Quote every line in the entries that contains the word "screenshot".

>> BEGIN RECORDS SUPPLIED

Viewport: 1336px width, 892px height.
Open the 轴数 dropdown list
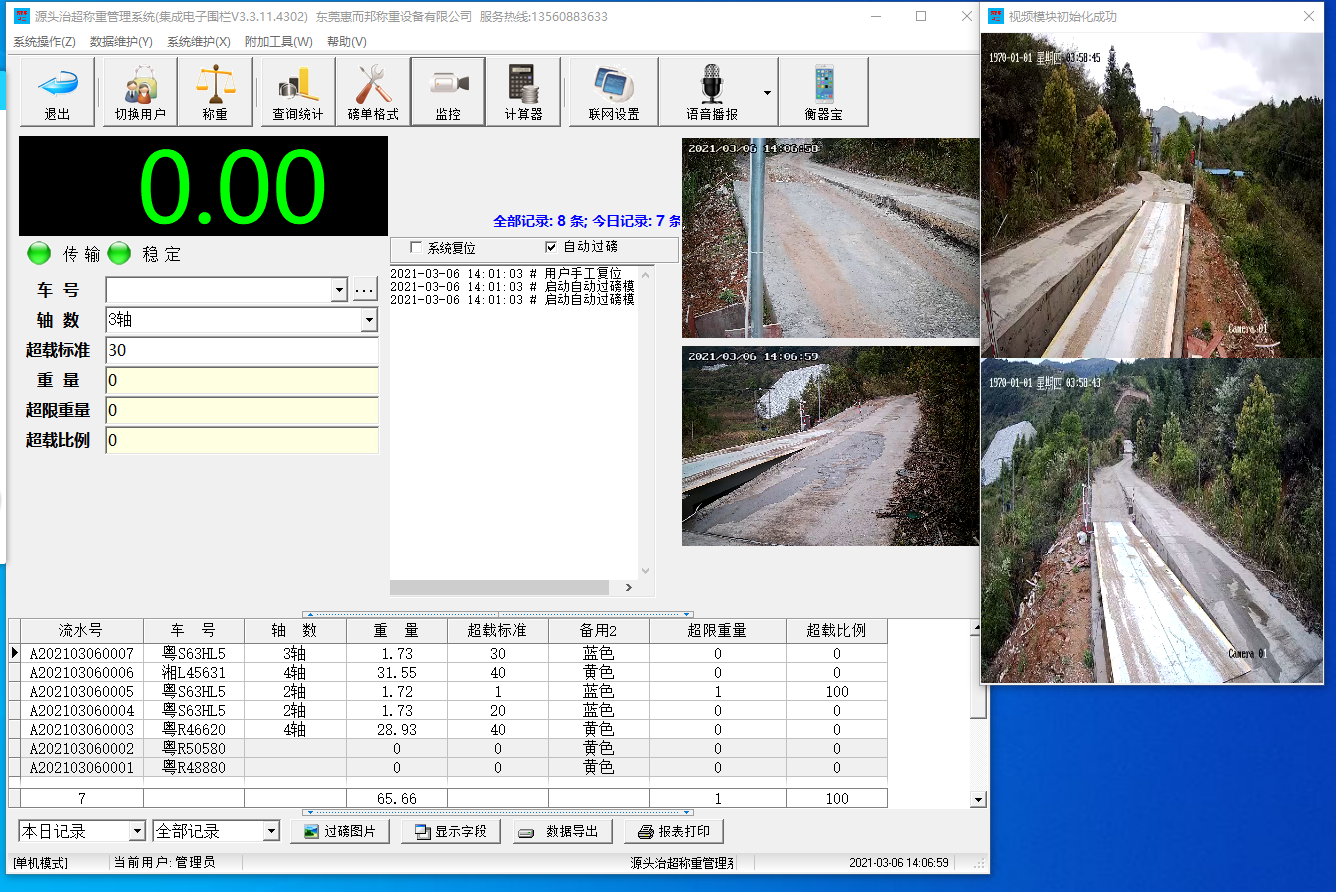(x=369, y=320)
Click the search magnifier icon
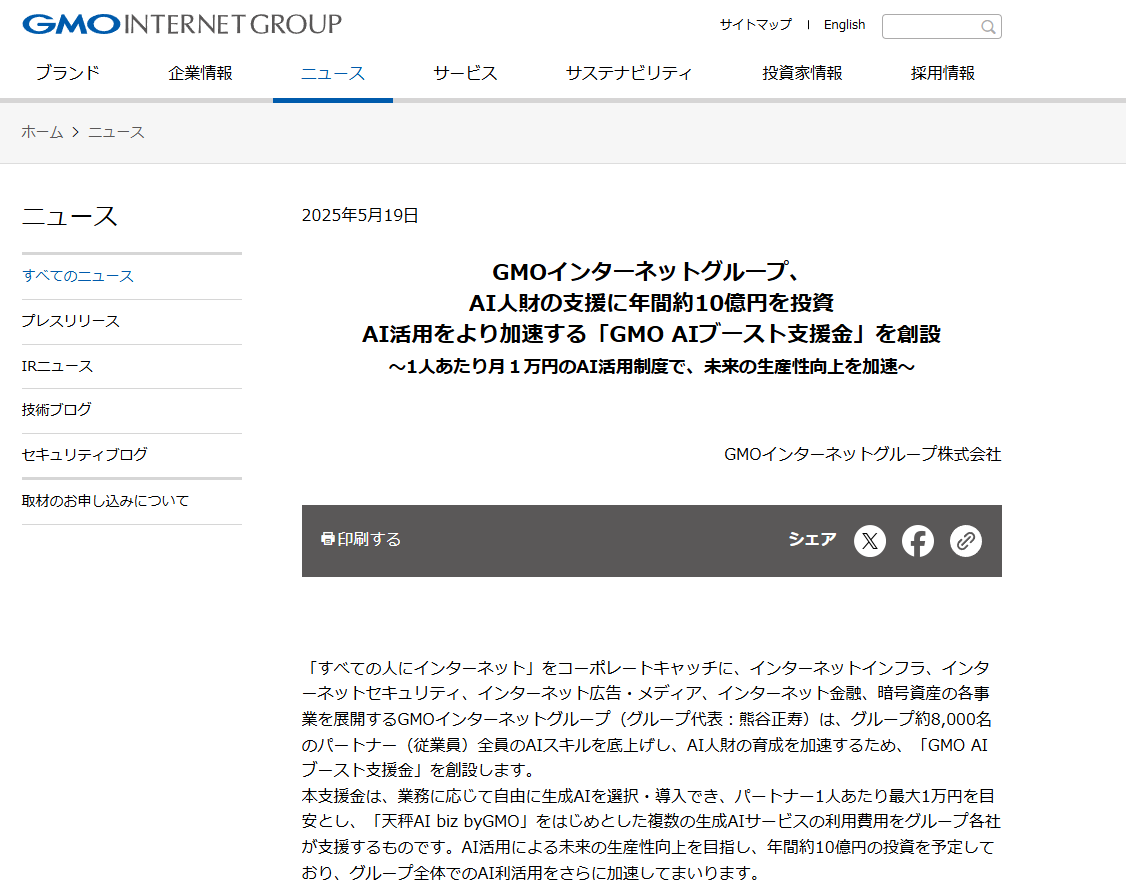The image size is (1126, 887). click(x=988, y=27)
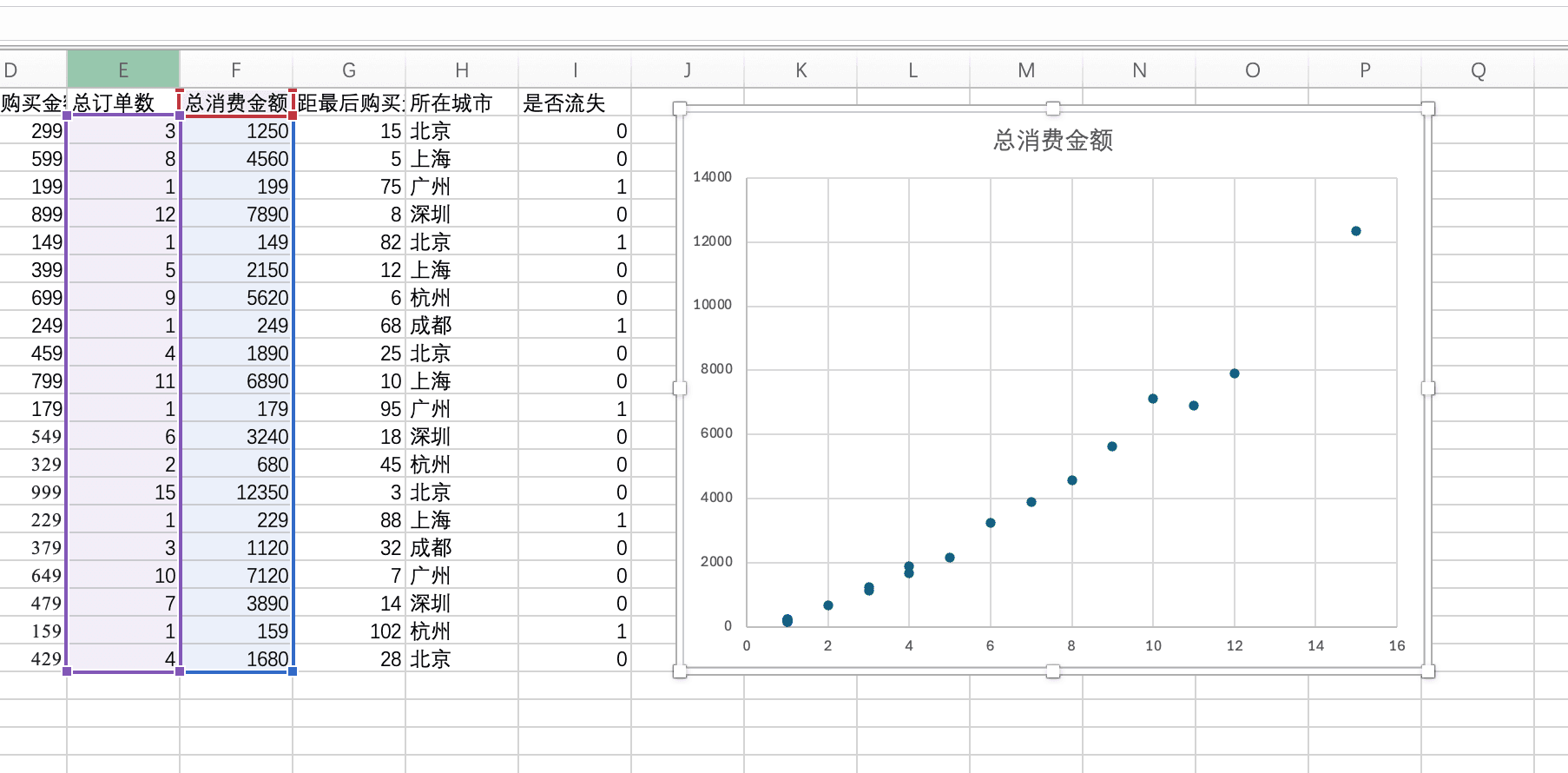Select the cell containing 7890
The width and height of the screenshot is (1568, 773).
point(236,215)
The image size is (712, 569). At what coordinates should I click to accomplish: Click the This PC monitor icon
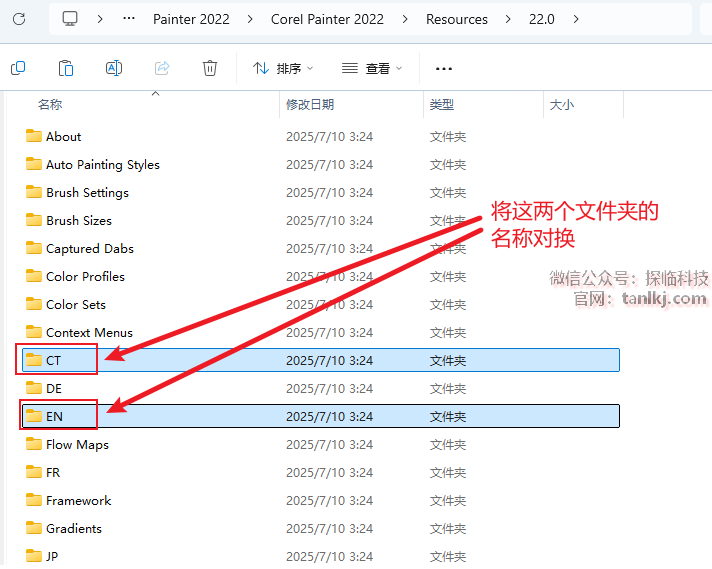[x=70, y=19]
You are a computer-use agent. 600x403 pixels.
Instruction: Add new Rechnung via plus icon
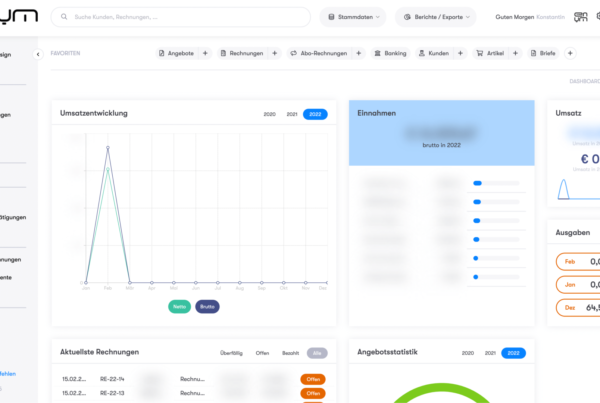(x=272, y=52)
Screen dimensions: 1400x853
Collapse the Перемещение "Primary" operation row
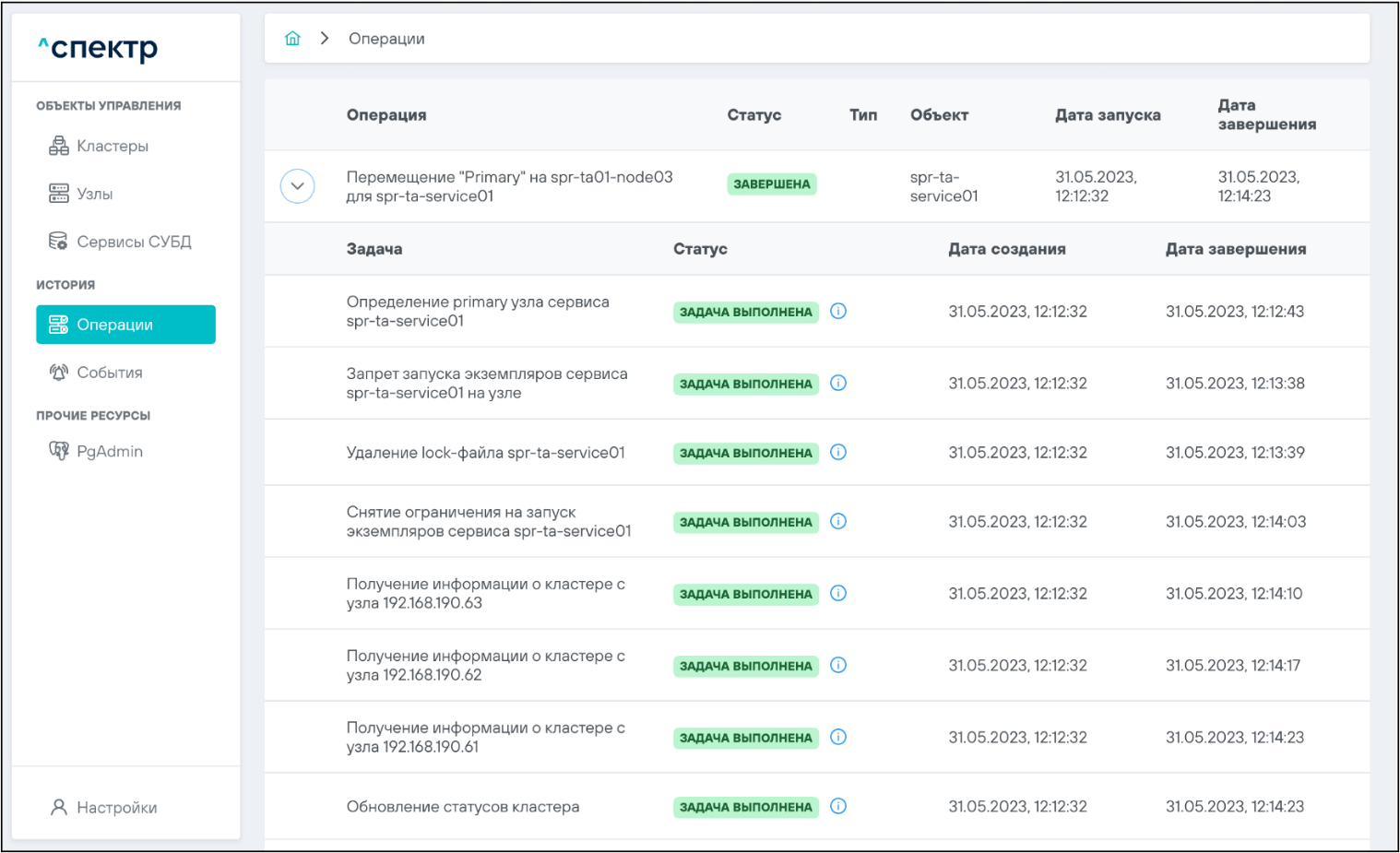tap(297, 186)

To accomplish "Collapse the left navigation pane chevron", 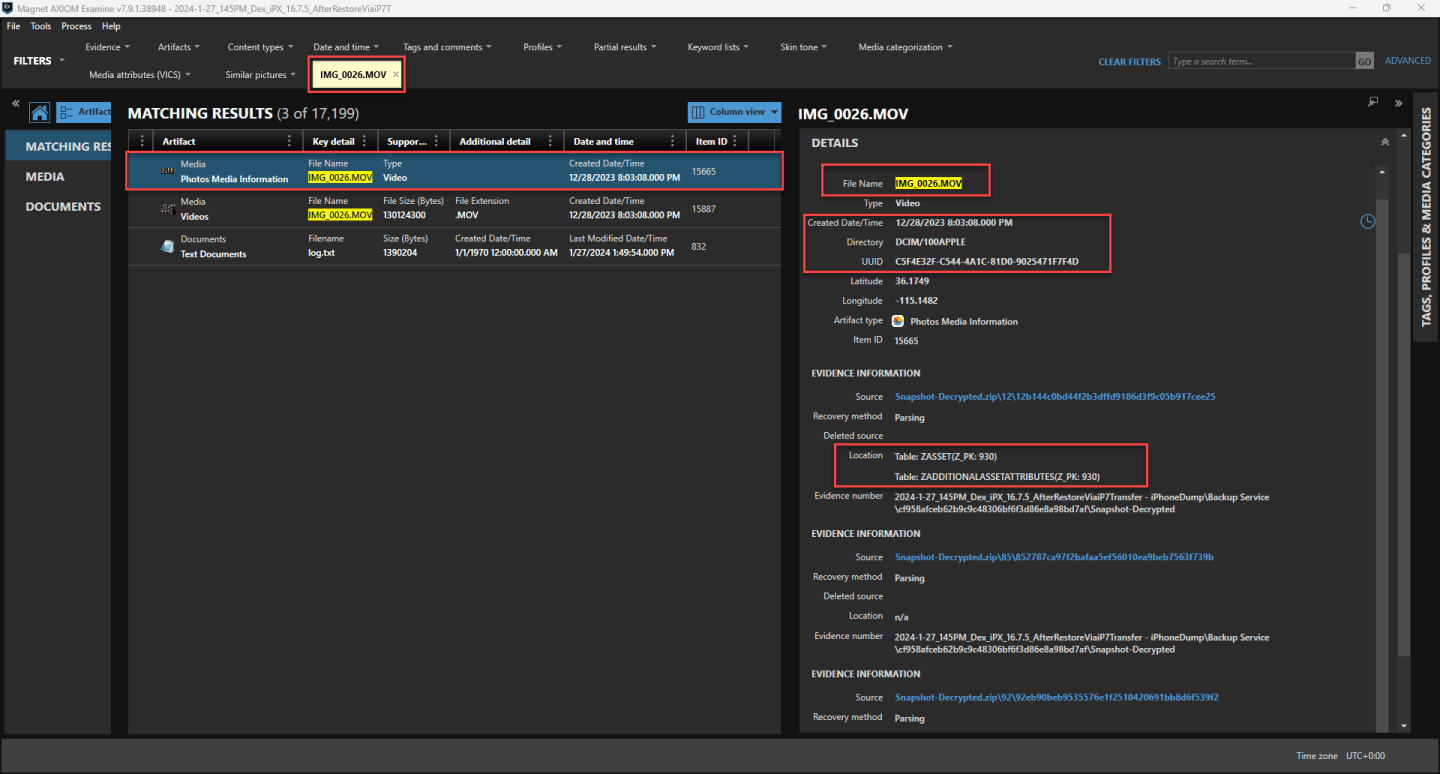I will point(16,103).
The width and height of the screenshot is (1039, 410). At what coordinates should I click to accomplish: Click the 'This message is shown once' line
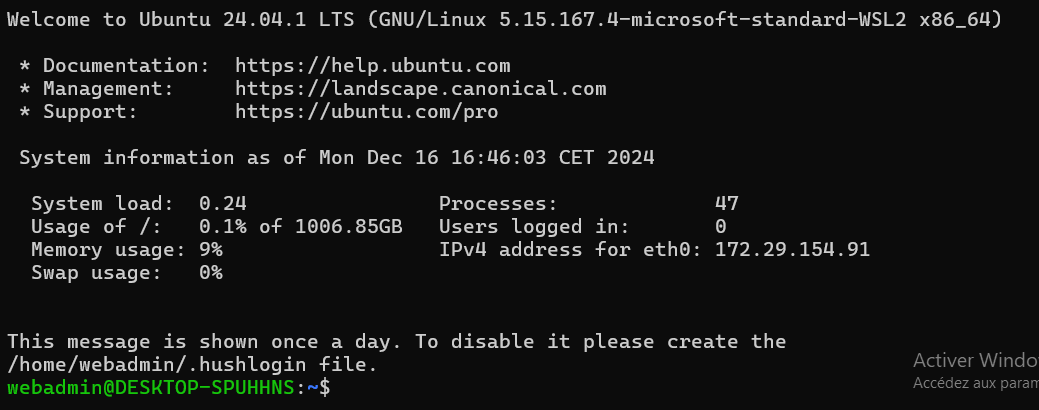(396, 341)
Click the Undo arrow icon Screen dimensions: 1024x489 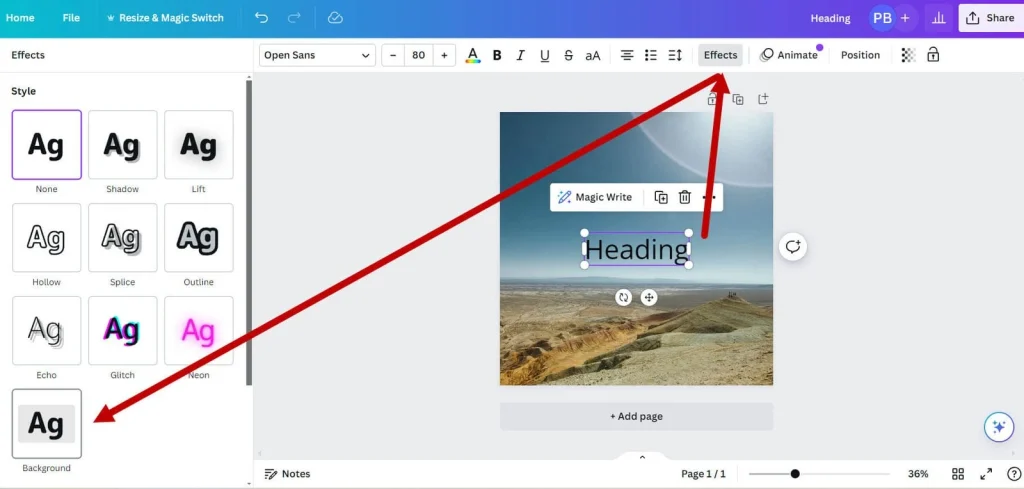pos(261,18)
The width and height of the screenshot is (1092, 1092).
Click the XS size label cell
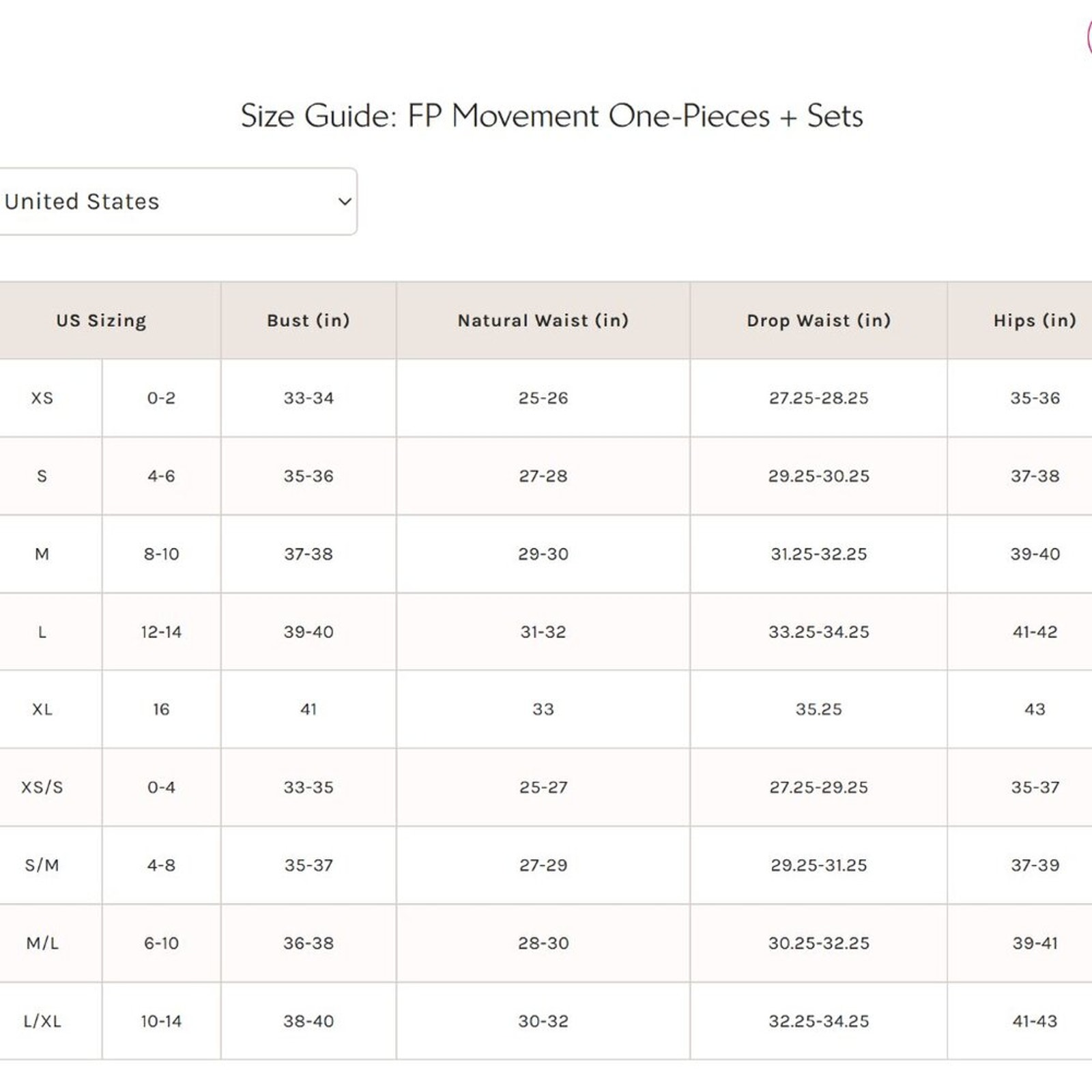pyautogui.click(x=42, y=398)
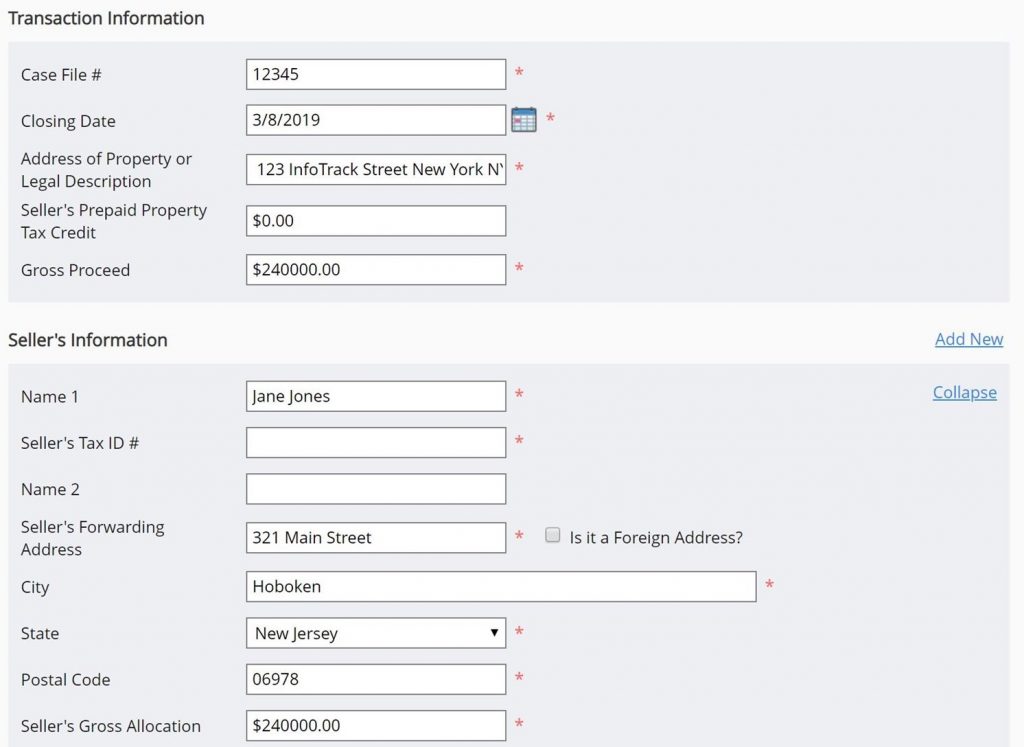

>> END RECORDS SUPPLIED

== EXERCISE ANSWER ==
The width and height of the screenshot is (1568, 773).
The width and height of the screenshot is (1039, 410). At what coordinates should I click to accomplish: Click the 'This message is shown once' line
The width and height of the screenshot is (1092, 1092).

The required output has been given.